323. Number of Connected Components in an Undirected Graph

Last Updated: 2020.06.09

Table of Contents

Resources

Question Source: https://leetcode.com/problems/number-of-connected-components-in-an-undirected-graph

BFS

from collections import deque

class Solution(object):
    def countComponents(self, n, edges):
        visited = [False] * n
        dic = {}
        #construct the dictionary
        while n - 1 > -1:
            dic[n-1] = []
            n -= 1
        for edge in edges:
            dic[edge[0]].append(edge[1])

        q = deque()
        q.append(0)
        components = 1
        return self._visit(q, dic, visited, components)

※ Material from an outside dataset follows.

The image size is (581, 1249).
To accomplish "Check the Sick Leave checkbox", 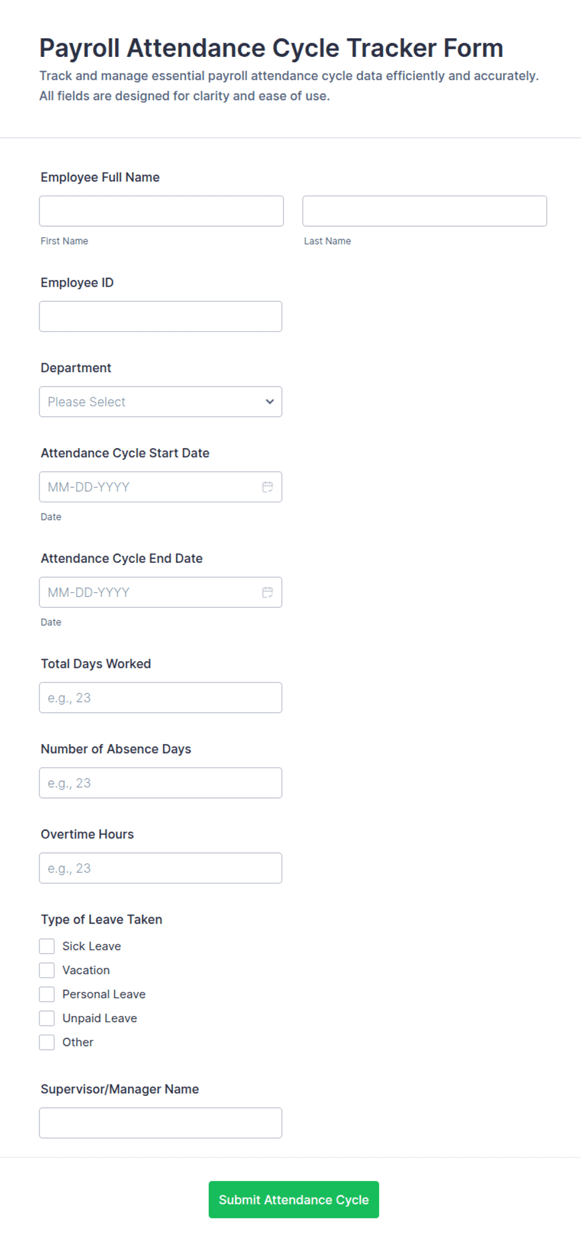I will (x=47, y=946).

    def _visit(self, q, dic, visited, components):
        while q:
            curNode = q.popleft()
            visited[curNode] = True
            for edge in dic[curNode]:
                q.append(edge)
        if not all(visited):
            components += 1
            nextNode = visited.index(False)
            q.append(nextNode)
            return self._visit(q, dic, visited, components)
        else: 
            return components

s = Solution()
print(s.countComponents(5, [[0,1],[1,2],[3,4]]))

"""
dic = {
    4: 1
    3: 2,1
}
"""

DFS

class Solution:
    def countComponents(self, n, edges):
        ans = 0
        vertices = {}
        visited = []

        for i in range(n):
            vertices[i] = []

        for i in range(len(edges)):
            vertices[edges[i][0]].append(edges[i][1])
            vertices[edges[i][1]].append(edges[i][0])

        print(vertices)
        for vertex in vertices:
            ans += self._dfs(vertex,vertices,edges,visited)

        return ans

    def _dfs(self,vertex,vertices,edges,visited):
        # check if visited
        if vertex in visited:
            return 0

        # first time
        visited.append(vertex)

        # visit other vertecies
        for neighbor in vertices[vertex]:
            self._dfs(neighbor,vertices,edges,visited)

        return 1


s = Solution()
print(s.countComponents(5,[[0,1],[1,2],[3,4]]))
# print(s.countComponents(5,[[1,2],[0,1],[3,4]]))
# print(s.countComponents(5,[[0,1],[1,2],[2,3],[3,4]]))
# print(s.countComponents(5,[]))